Significance
DNA epigenetic modifications in the forms of 5-methylcytosine (5mC) and 5-hydroxylmethylcytosine (5hmC) play crucial regulatory functions in the mammalian genome. Here we developed an ultrasensitive single-molecule epigenetic imaging technology for detecting and quantifying 5hmC and 5mC. By conducting single-molecule fluorescence resonance energy transfer experiments, we discovered high levels of adjacent and opposing methylated and hydroxymethylated CpG sites in the mouse genome, a previously unappreciated structure which may play an important role in gene regulation.

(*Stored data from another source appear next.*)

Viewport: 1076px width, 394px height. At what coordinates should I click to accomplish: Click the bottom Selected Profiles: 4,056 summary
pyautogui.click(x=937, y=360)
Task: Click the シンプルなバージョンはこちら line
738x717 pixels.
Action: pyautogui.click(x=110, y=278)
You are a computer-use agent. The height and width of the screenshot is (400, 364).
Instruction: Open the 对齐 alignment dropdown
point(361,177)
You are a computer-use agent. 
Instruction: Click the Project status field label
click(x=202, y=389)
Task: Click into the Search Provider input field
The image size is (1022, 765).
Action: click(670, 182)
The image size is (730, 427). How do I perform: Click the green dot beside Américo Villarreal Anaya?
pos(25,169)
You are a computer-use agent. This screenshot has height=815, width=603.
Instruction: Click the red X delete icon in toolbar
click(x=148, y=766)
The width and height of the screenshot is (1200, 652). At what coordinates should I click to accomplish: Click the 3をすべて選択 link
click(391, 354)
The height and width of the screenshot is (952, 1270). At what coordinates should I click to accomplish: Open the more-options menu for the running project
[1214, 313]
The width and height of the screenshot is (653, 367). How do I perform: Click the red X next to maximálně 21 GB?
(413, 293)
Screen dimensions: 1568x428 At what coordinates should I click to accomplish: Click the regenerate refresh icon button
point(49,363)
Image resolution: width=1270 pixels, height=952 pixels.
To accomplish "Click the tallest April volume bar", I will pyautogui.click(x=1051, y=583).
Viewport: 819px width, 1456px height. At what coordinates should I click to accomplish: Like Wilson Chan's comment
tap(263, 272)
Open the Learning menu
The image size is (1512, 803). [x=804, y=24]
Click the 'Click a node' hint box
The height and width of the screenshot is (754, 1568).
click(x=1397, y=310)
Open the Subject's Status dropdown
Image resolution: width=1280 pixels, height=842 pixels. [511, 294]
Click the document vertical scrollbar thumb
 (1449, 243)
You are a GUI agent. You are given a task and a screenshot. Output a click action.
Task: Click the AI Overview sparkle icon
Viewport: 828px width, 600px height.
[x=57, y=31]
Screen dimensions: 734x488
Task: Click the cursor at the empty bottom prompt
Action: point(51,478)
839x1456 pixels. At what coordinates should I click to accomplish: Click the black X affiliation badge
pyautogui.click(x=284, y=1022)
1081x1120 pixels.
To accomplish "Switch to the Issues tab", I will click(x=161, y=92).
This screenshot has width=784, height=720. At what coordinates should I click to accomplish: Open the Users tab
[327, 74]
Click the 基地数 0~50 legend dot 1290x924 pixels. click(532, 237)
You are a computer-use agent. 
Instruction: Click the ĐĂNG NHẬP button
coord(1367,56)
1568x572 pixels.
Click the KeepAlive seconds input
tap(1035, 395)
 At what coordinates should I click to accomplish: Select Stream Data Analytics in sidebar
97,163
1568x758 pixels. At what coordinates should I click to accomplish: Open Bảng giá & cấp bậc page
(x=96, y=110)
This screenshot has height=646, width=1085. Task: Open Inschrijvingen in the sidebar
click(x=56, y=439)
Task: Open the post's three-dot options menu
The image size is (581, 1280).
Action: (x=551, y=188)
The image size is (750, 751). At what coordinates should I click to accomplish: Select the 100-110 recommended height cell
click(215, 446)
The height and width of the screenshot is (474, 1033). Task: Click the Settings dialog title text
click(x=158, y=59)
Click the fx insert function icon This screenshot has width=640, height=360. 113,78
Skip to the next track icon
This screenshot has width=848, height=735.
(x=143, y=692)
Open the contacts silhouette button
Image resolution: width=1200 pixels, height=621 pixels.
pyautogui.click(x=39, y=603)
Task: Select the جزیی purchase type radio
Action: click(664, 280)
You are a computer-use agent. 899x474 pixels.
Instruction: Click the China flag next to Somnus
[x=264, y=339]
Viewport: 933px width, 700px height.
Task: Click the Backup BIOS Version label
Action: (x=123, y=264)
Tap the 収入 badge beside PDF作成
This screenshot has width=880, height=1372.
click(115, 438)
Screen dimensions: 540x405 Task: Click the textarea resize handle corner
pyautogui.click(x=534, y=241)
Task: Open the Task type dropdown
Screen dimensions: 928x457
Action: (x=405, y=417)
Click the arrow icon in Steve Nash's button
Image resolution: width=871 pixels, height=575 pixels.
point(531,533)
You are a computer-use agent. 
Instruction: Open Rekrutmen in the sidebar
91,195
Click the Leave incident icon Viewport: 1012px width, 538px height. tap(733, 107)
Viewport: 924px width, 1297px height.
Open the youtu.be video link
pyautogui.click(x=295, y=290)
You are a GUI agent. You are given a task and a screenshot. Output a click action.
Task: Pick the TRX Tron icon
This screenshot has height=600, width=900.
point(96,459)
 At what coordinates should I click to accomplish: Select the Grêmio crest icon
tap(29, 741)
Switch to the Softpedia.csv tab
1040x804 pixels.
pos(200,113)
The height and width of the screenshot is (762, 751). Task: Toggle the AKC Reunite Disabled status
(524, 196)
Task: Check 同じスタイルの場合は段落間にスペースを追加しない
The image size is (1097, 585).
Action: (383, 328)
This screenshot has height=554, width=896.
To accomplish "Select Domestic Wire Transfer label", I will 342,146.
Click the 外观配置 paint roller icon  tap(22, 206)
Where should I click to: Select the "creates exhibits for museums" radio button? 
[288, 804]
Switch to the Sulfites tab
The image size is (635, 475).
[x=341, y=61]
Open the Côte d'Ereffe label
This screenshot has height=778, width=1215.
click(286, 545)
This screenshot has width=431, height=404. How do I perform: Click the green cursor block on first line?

Keywords: single-molecule imaging, epigenetics, 5-hydroxymethylcytosine, 5-methylcytosine
Abstract
The modifications 5-methylcytosine (5mC) and 5-hydroxymethylcytosine (5hmC) are the two major DNA epigenetic modifications in mammalian genomes and play crucial roles in development and pathogenesis. Little is known about the colocalization or potential correlation of these two modifications. Here we present an ultrasensitive single-molecule imaging technology capable of detecting and quantifying 5hmC and 5mC from trace amounts of DNA. We used this approach to perform single-molecule fluorescence resonance energy transfer (smFRET) experiments which measure the proximity between 5mC and 5hmC in the same DNA molecule. Our results reveal high levels of adjacent and opposing methylated and hydroxymethylated CpG sites (5hmC/5mCpGs) in mouse genomic DNA across multiple tissues. This identifies the previously undetectable and unappreciated 5hmC/5mCpGs as one of the major states for 5hmC in the mammalian genome and suggest that they could function in promoting gene expression.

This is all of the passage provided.